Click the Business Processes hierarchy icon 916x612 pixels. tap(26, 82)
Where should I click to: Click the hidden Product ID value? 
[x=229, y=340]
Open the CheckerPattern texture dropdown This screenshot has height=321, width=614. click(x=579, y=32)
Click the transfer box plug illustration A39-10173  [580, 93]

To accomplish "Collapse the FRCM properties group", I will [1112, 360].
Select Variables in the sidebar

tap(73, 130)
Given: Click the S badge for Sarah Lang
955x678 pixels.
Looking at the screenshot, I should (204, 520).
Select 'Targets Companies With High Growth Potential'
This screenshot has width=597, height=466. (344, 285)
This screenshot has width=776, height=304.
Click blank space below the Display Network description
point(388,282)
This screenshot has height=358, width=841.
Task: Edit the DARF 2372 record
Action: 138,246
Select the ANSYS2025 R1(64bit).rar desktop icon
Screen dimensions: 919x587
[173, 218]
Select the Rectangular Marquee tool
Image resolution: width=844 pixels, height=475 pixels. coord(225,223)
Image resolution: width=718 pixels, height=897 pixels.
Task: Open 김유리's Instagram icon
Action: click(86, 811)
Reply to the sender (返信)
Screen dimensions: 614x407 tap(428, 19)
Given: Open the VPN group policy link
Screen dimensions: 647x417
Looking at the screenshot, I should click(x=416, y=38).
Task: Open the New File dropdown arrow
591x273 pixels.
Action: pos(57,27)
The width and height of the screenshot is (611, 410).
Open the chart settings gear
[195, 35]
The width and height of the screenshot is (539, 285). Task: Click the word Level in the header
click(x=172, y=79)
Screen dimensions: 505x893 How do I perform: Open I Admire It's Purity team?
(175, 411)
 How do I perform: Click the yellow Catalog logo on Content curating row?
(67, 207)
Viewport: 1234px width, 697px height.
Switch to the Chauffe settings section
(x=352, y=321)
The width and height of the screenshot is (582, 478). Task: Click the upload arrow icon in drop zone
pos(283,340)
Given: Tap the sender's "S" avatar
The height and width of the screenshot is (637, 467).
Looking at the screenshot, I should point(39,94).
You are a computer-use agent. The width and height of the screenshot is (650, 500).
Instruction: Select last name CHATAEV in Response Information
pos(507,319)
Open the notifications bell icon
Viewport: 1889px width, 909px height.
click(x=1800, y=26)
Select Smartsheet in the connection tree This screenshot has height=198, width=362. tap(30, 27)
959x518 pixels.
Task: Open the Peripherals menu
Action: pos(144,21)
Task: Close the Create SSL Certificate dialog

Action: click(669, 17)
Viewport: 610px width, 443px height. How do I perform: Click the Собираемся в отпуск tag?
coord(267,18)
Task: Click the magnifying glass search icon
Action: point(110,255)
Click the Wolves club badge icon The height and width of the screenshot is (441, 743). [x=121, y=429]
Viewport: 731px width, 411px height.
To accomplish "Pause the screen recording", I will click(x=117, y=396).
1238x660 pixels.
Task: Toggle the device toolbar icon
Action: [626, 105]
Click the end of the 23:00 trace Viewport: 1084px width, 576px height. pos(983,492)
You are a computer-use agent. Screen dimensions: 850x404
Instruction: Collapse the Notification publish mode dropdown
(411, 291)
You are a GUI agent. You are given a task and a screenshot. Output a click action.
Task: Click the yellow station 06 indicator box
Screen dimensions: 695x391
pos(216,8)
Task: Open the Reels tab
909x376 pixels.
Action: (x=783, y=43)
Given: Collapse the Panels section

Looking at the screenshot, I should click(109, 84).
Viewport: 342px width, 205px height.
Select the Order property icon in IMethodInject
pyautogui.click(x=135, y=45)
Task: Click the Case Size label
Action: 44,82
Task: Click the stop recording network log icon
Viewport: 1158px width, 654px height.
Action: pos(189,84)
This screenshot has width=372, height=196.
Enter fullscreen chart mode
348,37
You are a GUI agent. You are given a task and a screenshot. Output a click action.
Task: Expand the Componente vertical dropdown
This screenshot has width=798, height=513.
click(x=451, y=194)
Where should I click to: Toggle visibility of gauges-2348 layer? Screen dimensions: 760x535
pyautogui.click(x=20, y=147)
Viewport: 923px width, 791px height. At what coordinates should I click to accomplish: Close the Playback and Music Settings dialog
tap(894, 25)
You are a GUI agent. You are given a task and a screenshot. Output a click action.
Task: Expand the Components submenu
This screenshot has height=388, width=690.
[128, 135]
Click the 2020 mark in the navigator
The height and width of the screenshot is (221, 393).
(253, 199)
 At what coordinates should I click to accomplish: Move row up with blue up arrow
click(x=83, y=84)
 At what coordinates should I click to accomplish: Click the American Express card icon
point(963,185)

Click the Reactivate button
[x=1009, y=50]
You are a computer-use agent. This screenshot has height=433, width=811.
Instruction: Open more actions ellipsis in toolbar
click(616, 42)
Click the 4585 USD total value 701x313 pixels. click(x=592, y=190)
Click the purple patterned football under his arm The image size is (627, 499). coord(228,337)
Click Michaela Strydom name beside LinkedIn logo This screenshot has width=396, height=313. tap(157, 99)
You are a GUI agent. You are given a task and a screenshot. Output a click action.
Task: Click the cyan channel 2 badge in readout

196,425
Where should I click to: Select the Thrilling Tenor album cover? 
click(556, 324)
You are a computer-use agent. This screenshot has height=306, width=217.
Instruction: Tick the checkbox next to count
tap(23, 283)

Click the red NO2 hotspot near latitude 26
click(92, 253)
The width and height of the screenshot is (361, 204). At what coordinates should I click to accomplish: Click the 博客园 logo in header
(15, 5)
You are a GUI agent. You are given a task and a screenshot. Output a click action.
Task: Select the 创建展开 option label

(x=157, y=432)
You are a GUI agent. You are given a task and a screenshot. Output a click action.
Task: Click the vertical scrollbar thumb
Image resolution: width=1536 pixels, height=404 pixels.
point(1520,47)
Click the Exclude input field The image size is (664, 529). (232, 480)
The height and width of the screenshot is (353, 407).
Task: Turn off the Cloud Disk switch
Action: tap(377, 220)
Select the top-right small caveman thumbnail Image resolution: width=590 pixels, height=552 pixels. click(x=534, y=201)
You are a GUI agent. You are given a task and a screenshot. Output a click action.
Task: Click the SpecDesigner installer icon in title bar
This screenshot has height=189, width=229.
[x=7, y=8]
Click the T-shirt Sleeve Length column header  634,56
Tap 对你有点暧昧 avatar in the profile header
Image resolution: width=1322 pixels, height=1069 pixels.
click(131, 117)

Task instructions =>
Every entry should be duplicated exactly as written.

Written solution =>
Click the Business Processes hierarchy icon 916x612 pixels. tap(26, 82)
Where should I click to: Click the hidden Product ID value? 
[x=229, y=340]
Open the CheckerPattern texture dropdown This screenshot has height=321, width=614. click(x=579, y=32)
Click the transfer box plug illustration A39-10173  [580, 93]

To accomplish "Collapse the FRCM properties group", I will [1112, 360].
Select Variables in the sidebar

tap(73, 130)
Given: Click the S badge for Sarah Lang
955x678 pixels.
Looking at the screenshot, I should (204, 520).
Select 'Targets Companies With High Growth Potential'
This screenshot has width=597, height=466. (344, 285)
This screenshot has width=776, height=304.
Click blank space below the Display Network description
point(388,282)
This screenshot has height=358, width=841.
Task: Edit the DARF 2372 record
Action: 138,246
Select the ANSYS2025 R1(64bit).rar desktop icon
Screen dimensions: 919x587
[173, 218]
Select the Rectangular Marquee tool
Image resolution: width=844 pixels, height=475 pixels. coord(225,223)
Image resolution: width=718 pixels, height=897 pixels.
Task: Open 김유리's Instagram icon
Action: click(86, 811)
Reply to the sender (返信)
Screen dimensions: 614x407 tap(428, 19)
Given: Open the VPN group policy link
Screen dimensions: 647x417
Looking at the screenshot, I should click(x=416, y=38).
Task: Open the New File dropdown arrow
591x273 pixels.
Action: pos(57,27)
The width and height of the screenshot is (611, 410).
Open the chart settings gear
[195, 35]
The width and height of the screenshot is (539, 285). Task: Click the word Level in the header
click(x=172, y=79)
Screen dimensions: 505x893 How do I perform: Open I Admire It's Purity team?
(175, 411)
 How do I perform: Click the yellow Catalog logo on Content curating row?
(67, 207)
Viewport: 1234px width, 697px height.
Switch to the Chauffe settings section
(x=352, y=321)
The width and height of the screenshot is (582, 478). Task: Click the upload arrow icon in drop zone
pos(283,340)
Given: Tap the sender's "S" avatar
The height and width of the screenshot is (637, 467).
Looking at the screenshot, I should point(39,94).
You are a computer-use agent. The width and height of the screenshot is (650, 500).
Instruction: Select last name CHATAEV in Response Information
pos(507,319)
Open the notifications bell icon
Viewport: 1889px width, 909px height.
click(x=1800, y=26)
Select Smartsheet in the connection tree This screenshot has height=198, width=362. tap(30, 27)
959x518 pixels.
Task: Open the Peripherals menu
Action: pos(144,21)
Task: Close the Create SSL Certificate dialog

Action: click(669, 17)
Viewport: 610px width, 443px height. How do I perform: Click the Собираемся в отпуск tag?
coord(267,18)
Task: Click the magnifying glass search icon
Action: point(110,255)
Click the Wolves club badge icon The height and width of the screenshot is (441, 743). [x=121, y=429]
Viewport: 731px width, 411px height.
To accomplish "Pause the screen recording", I will click(x=117, y=396).
1238x660 pixels.
Task: Toggle the device toolbar icon
Action: [626, 105]
Click the end of the 23:00 trace Viewport: 1084px width, 576px height. pos(983,492)
You are a computer-use agent. Screen dimensions: 850x404
Instruction: Collapse the Notification publish mode dropdown
(411, 291)
You are a GUI agent. You are given a task and a screenshot. Output a click action.
Task: Click the yellow station 06 indicator box
Screen dimensions: 695x391
pos(216,8)
Task: Open the Reels tab
909x376 pixels.
Action: (x=783, y=43)
Given: Collapse the Panels section

Looking at the screenshot, I should click(109, 84).
Viewport: 342px width, 205px height.
Select the Order property icon in IMethodInject
pyautogui.click(x=135, y=45)
Task: Click the Case Size label
Action: 44,82
Task: Click the stop recording network log icon
Viewport: 1158px width, 654px height.
Action: pos(189,84)
This screenshot has width=372, height=196.
Enter fullscreen chart mode
348,37
You are a GUI agent. You are given a task and a screenshot. Output a click action.
Task: Expand the Componente vertical dropdown
This screenshot has width=798, height=513.
click(x=451, y=194)
Where should I click to: Toggle visibility of gauges-2348 layer? Screen dimensions: 760x535
pyautogui.click(x=20, y=147)
Viewport: 923px width, 791px height. At what coordinates should I click to accomplish: Close the Playback and Music Settings dialog
tap(894, 25)
You are a GUI agent. You are given a task and a screenshot. Output a click action.
Task: Expand the Components submenu
This screenshot has height=388, width=690.
[128, 135]
Click the 2020 mark in the navigator
The height and width of the screenshot is (221, 393).
(253, 199)
 At what coordinates should I click to accomplish: Move row up with blue up arrow
click(x=83, y=84)
 At what coordinates should I click to accomplish: Click the American Express card icon
point(963,185)

Click the Reactivate button
[x=1009, y=50]
You are a computer-use agent. This screenshot has height=433, width=811.
Instruction: Open more actions ellipsis in toolbar
click(616, 42)
Click the 4585 USD total value 701x313 pixels. click(x=592, y=190)
Click the purple patterned football under his arm The image size is (627, 499). coord(228,337)
Click Michaela Strydom name beside LinkedIn logo This screenshot has width=396, height=313. tap(157, 99)
You are a GUI agent. You are given a task and a screenshot. Output a click action.
Task: Click the cyan channel 2 badge in readout

196,425
Where should I click to: Select the Thrilling Tenor album cover? 
click(556, 324)
You are a computer-use agent. This screenshot has height=306, width=217.
Instruction: Tick the checkbox next to count
tap(23, 283)

Click the red NO2 hotspot near latitude 26
click(92, 253)
The width and height of the screenshot is (361, 204). At what coordinates should I click to accomplish: Click the 博客园 logo in header
(15, 5)
You are a GUI agent. You are given a task and a screenshot. Output a click action.
Task: Select the 创建展开 option label

(x=157, y=432)
You are a GUI agent. You are given a task and a screenshot. Output a click action.
Task: Click the vertical scrollbar thumb
Image resolution: width=1536 pixels, height=404 pixels.
point(1520,47)
Click the Exclude input field The image size is (664, 529). (232, 480)
The height and width of the screenshot is (353, 407).
Task: Turn off the Cloud Disk switch
Action: tap(377, 220)
Select the top-right small caveman thumbnail Image resolution: width=590 pixels, height=552 pixels. click(x=534, y=201)
You are a GUI agent. You are given a task and a screenshot. Output a click action.
Task: Click the SpecDesigner installer icon in title bar
This screenshot has height=189, width=229.
[x=7, y=8]
Click the T-shirt Sleeve Length column header  634,56
Tap 对你有点暧昧 avatar in the profile header
Image resolution: width=1322 pixels, height=1069 pixels.
click(131, 117)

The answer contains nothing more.